Ну как тут было отказаться от угощения? Это, пожалуй, обидело бы женщин. Все они смотрели на него, даже Стася смолкла и следила внимательно и серьезно, не стреляя глазами. Да и желудок разве что не кричал: «Дай!»
— Отведайте, пан офицер, — не поднимая глаз, сказала та, что поднесла тарелку. — Гречневые. С салом.
Богунович взял блин, свернул его в трубку, откусил и даже испугался, что выдаст себя, даст женщинам понять, насколько он голоден. Это было что-то необыкновенное. Показалось, ничего вкуснее он никогда не ел. Из гречневой муки, пропитанный жиром, с запеченными маленькими кусочками сала, блин просто таял во рту и вливался животворящим соком не в желудок, нет, — сразу во все тело, в каждую клетку его, даруя наслаждение, радость, силу.
Но тут же подумал о Мире: накормить бы ее блинами! Как она нехорошо кашляла! А теперь, конечно, переживает, что обидела его… Каледина приплела. Не впервые она бросала ему оскорбления, а потом, видел, сама переживала. У него тоже кипела обида, пока шел сюда. А тут, в душной кухне, обида враз исчезла, и при мысли о Мире охватило еще большее умиление; ее мальчишеские наскоки казались теперь просто смешными; жалость к ней, голодной и, наверное, больной, овладела им.

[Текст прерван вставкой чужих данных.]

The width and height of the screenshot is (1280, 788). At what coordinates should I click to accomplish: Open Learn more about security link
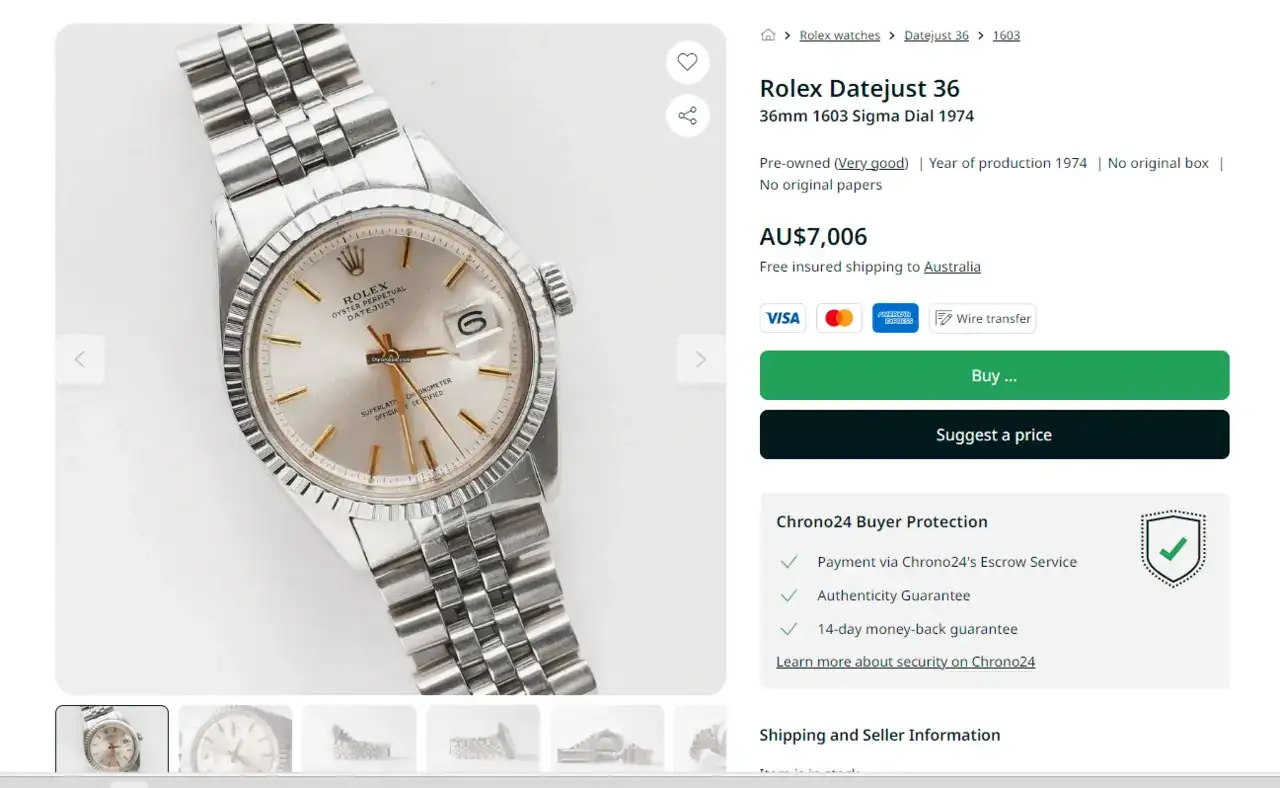pyautogui.click(x=905, y=662)
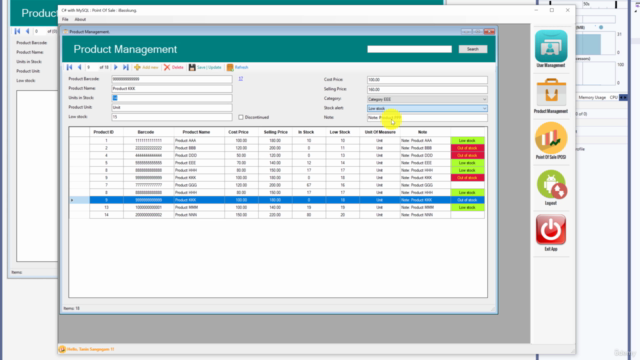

Жалко, что его положение, его достоинство не позволяют попросить у женщин блинов с собой. И вновь появилось раздражение против коммунаров вообще и против этих сытых баб, игриво, театрально угощавших его. Солдаты голодают, а тут блины с салом пекут! Но через минуту устыдился своего недоброго чувства. Как можно! Он, сынок адвоката, с детства жил в чистоте, в достатке, хорошо одевался, учился в гимназии, в университете, ел не только блины с салом, вряд ли в детстве эти блины показались бы такими вкусными… Так какое же имеет он право попрекать этих людей?! Ради того, чтобы эти неграмотные женщины почувствовали себя равными с ним, офицером, командиром полка, стали хозяйками на баронской кухне и по-человечески накормили своих детей, — ради этого прадеды и деды их, отцы и мужья пролили реки пота, а потом еще и море крови — на полях этой страшной войны. За что лег в землю Стасин муж? За что полегли сотни солдат его роты на Нарочи, под Двинском? Нет, эти люди, как никто, имеют право полной грудью вдохнуть ветер свободы. Как и солдаты полка, всей армии. Его, командира, нередко возмущало дезертирство, отсутствие дисциплины, но, рассудив, он всегда приходил к выводу: люди завоевали свободу кровью, так как же можно ее ограничивать? Да если б и захотел, не дали бы ограничить. Пугало одно: надолго ли она, свобода? Как удержать ее, какими средствами?